(Pixel coordinate grounding data)
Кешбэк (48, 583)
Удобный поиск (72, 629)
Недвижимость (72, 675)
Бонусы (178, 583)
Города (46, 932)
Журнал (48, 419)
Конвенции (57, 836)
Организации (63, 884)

▶ About this exercise
For each record above, give it again without a single change.

▶ Answer section
Кешбэк (48, 583)
Удобный поиск (72, 629)
Недвижимость (72, 675)
Бонусы (178, 583)
Города (46, 932)
Журнал (48, 419)
Конвенции (57, 836)
Организации (63, 884)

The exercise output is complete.